# Head Gasket on Opel Astra '00 - How much?



## Rambo (26 May 2010)

Hello,

I have an Opel Astra and my mechanic said it looks like the head gasket is on its way out.

Does anybody know how much it would cost roughly to replace this, and would I be better off going to an Opel garage? 

My mechanic said around €750.

The car is 10 years old, but there is only 35,000 on the clock.

Thanks.


----------



## luckyman (30 May 2010)

very large quote, its about a full days labour stripping and rebuilding it back up if that car was coming into my old garage id be looking for €240 (inc vat) for labour plus cost of parts and from experiance should cost aprox €100-150 max for parts however if the car over heated the cyclinder head may need too be checked and overhauld accordingly and if it requires an overhaul that would add about another €125 too the quote so still at worst case scnario i have it around the €500, whatever you do dont go too the main dealer they will charge you allot more but by all means get a quote for your own piece of mind


----------



## seánieboy (1 Jun 2010)

well also on top of that luckyman when you do the head gasket you also have to do the water pump and  timing belt  and that requires the full kit which throws more onto that bill so i reckon €750 is a good deal if youre getting all that done. i have a 99  opel astra and these  things had to be done €700 was the price i was quoted and i was very pleased . i know a lot of fitters and they all agree this work had to be carried out


----------



## luckyman (1 Jun 2010)

- [Tasks to complete]
[1] Transcribe the Opel Astra thread, everything from "well also on" down to "luckyman (1 Jun 2010)".
[2] In the Opel Astra thread, what price was seánieboy quoted for the work on a 99 Opel Astra?
The lines after this point come from a different source than the Opel Astra thread.

- [Stored records]
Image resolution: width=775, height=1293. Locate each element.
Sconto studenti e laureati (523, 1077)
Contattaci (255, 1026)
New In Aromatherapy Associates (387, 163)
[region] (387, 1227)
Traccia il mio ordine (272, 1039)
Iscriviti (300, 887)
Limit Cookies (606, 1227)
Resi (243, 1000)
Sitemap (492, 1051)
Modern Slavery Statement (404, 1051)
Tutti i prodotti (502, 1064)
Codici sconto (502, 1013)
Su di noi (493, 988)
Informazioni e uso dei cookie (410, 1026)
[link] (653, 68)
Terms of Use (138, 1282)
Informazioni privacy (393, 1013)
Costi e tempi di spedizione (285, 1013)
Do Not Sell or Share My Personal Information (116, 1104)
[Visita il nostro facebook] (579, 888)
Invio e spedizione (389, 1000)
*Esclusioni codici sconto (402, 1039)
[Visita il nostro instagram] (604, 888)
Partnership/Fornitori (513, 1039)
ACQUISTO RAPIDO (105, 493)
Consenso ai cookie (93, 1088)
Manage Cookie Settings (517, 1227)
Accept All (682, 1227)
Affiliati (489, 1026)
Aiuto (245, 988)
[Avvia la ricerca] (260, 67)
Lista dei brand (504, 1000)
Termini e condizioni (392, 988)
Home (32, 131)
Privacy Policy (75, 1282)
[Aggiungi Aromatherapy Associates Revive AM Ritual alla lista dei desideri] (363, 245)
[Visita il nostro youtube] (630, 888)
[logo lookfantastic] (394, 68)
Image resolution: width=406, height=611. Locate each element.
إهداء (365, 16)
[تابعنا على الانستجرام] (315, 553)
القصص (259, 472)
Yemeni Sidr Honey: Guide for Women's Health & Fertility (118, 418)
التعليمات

- [Solutions below]
[1]
well also on top of that luckyman when you do the head gasket you also have to do the water pump and  timing belt  and that requires the full kit which throws more onto that bill so i reckon €750 is a good deal if youre getting all that done. i have a 99  opel astra and these  things had to be done €700 was the price i was quoted and i was very pleased . i know a lot of fitters and they all agree this work had to be carried out


----------



## luckyman (1 Jun 2010)

[2] €700.